When the word “essential” became very dangerous?

I do and that day remains marked in my head forever!


Photo credit: Bureau of Labour Statistics


It was around the second and third national address that the president here was making about COVID19, that I first heard that word.

I kept on wondering what they meant by “essential workers”.

Until someone explained it to me. That was when the lid to my brain was blown off!

I was mad!


Photo credit: UNICEF


Who ever sat down and decided that some peoples’ work is more essential than that of others?

Who ever sat down and decided for us that some lives are way more important than those of others?

Who ever came to me and consulted me about the importance of my life and what I do with it?


A car stops in front of a roadblock in Kampala, Uganda. The government has imposed restrictions on transportation as part of its effort to halt the spread of the coronavirus.


In so many corners of the world, it meant that if you were labelled as a “non-essential worker”, then your respective government would look into your life last!

That meant that so many people would lose their lives over the mere fact that a certain word was not defining them in that moment to those in the corridors of power at the time!

In some corners of the world, it meant that people had to fabricate and forge stickers and permits that allowed them to access towns and areas filled with resources necessary for their survival!


Photo credit: Al Jazeera


When I say that the government would look into your life last, I mean you would be receiving the life-saving vaccines and medications you need whenever the government would deem it so.

Hunger would literally finish you off if you did not have some money or good credit on you to buy some food!

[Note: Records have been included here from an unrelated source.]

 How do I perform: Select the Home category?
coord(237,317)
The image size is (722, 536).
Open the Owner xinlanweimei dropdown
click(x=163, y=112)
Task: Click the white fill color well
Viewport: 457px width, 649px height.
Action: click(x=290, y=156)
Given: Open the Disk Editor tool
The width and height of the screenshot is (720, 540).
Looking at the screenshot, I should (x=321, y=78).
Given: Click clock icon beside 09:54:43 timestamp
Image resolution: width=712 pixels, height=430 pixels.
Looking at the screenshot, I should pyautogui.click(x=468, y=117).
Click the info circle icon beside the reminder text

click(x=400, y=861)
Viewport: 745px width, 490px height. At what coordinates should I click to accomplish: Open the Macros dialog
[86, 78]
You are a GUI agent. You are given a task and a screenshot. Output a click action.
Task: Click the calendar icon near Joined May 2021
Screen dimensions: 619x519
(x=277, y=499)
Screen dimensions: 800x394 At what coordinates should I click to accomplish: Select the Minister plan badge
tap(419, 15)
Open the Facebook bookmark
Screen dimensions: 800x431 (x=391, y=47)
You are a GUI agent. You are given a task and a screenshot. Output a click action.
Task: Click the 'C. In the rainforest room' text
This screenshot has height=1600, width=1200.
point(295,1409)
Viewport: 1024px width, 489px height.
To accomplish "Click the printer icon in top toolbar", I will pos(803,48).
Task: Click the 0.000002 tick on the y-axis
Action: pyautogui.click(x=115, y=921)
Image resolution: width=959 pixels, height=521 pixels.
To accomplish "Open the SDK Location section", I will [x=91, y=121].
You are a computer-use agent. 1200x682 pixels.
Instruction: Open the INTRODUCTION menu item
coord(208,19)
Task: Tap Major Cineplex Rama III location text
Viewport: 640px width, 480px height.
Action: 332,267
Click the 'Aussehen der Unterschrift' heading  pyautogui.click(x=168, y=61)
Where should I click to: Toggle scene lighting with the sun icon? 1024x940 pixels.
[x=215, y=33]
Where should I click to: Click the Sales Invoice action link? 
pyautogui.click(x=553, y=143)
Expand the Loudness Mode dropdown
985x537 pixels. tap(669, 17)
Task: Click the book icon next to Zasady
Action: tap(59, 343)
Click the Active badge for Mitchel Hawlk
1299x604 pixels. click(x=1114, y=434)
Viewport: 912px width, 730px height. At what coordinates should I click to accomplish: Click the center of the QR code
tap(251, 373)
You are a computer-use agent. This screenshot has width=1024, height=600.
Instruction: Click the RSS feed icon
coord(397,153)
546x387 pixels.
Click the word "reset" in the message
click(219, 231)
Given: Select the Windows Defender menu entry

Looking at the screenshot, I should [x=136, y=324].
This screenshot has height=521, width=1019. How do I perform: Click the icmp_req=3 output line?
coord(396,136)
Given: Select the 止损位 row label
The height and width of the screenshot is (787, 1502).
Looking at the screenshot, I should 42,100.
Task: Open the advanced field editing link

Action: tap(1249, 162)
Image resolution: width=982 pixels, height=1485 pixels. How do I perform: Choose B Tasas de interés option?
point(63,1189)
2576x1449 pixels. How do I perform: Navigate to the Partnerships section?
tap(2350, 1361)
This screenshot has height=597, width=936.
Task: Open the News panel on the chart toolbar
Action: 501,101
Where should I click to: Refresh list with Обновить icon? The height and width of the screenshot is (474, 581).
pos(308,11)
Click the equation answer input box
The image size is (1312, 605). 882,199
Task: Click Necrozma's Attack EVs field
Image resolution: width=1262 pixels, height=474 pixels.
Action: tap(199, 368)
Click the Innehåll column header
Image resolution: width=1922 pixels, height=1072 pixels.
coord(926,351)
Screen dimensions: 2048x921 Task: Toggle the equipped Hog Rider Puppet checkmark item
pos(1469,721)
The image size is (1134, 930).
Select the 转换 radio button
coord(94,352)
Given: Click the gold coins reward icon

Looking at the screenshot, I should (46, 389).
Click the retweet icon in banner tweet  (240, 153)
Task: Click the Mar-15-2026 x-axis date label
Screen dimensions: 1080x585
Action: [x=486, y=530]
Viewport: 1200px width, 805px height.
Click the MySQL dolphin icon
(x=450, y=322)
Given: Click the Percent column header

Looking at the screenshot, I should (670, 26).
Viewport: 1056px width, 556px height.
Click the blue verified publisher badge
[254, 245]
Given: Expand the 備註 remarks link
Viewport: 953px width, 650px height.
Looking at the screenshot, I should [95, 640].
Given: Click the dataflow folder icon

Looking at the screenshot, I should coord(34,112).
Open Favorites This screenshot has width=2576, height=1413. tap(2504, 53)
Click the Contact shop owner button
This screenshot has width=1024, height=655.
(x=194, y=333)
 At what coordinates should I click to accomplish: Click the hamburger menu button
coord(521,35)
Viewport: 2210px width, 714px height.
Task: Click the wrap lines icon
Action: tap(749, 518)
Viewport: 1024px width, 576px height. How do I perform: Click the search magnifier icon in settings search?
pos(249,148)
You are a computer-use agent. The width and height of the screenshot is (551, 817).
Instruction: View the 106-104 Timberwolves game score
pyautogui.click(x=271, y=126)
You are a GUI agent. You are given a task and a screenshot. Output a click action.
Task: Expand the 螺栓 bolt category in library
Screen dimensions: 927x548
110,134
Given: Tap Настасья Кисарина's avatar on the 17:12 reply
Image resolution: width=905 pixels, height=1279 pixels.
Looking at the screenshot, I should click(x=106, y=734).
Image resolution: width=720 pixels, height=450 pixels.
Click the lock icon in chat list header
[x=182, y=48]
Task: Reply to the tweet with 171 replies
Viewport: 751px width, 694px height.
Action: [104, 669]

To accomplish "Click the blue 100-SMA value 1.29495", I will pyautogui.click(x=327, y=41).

The evenings and days were determined by a game of survival for the fittest; whoever could get their hands on another’s property would turn out to be a monster to everyone else (evidence bag: the crime report from your area).


Photo credit: Los Angeles Times


I always think of the people who were branded “non-essentials” or “non-essential workers”.

I always side with them.


Photo credit: The New Leam


Valuing work and peoples’ effort commonly known as labour is something so dear to me.

The day the word “essential” became very dangerous opened me up to more insight on work and labour!